突如其来的光线刺得他眼睫一颤,却在一缕若有似无的幽香拂过鼻端时,又猛地睁开眼!
——正正撞进一双静若深潭的眼眸里。
谢九晏呼吸凝住,近乎僵滞地看着眼前人的面容。
依旧是那身利落的玄红劲装,勾勒出挺拔飒然的轮廓,乌发如墨,衬得面容清隽,眉宇间沉淀着久经淬炼的沉稳与从容。
她低眸看着他,神色间带着一丝温悯,眼底深处,却是一片久违的,蕴藏了凌厉底色,却令他心魂骤然安定的平静。
而那只手……那只将他从地狱边缘拉回人间的手……
仍旧稳稳地覆在他的腕上,透着些许凉意,却让他眼眶发烫。
感官从未如此刻般清晰,谢九晏能全然感知到她指骨分明的轮廓,收拢时恰到好处的力道,以及那近乎玉质的细腻温滑。
是时卿。
四目相对的刹那,一种源自灵魂深处的笃定与安宁感重新充盈了谢九晏的心间,亦瞬间冲散了所有残余的濒死感。
他突然想,这是第几次了呢?
仿佛无论他深陷何等绝境,只要她出现的一瞬,所有的黑暗、痛苦、绝望都便顷刻消散。
她总会来找到他,并且……救下他。
谢九晏喉结剧烈滚动,如同荒漠中濒死的旅人骤见甘泉,贪婪地用目光描摹着时卿的容颜。
“阿卿。”
他喉头滚动,干涩地吐出这两个字,带着劫后余生的脆弱与依赖。
似是听到了他的唤声,时卿眸光掠过一抹微澜,不知想到了什么,忽而极轻地笑了笑。
见状,谢九晏亦下意识地想弯起唇角,回给她一个放松,甚至是带着一丝撒娇意味的笑。
可不知为何,心口明明涌动着失而复得的巨大欢愉,却又有一股沉重而酸涩的暗流悄然翻涌。

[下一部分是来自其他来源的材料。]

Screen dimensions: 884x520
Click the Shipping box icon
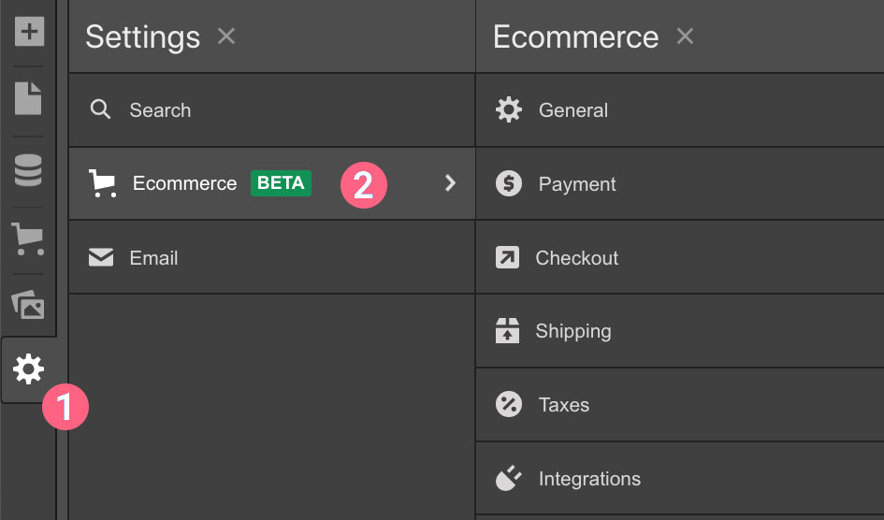click(x=507, y=331)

仿佛遗落了什么至关重要的东西,在面对着眼前的脸庞时,勾起了他更深的不安,连带着唇角都抑制不住地微微颤抖。
几番强扯未果,谢九晏呼吸陡然急促,几乎是迫切地抬起另一只手,想要紧紧回握住时卿,将那真实的触感牢牢印入掌心——
然而。
指尖堪堪触及一丝衣料边缘。
眼前的景象陡然天旋地转!
谢九晏只觉得一股无法抗拒的巨力将他猛地推开,待眩晕感稍退,他竟已离开了那片污浊之地,安然立于坚实的地面上。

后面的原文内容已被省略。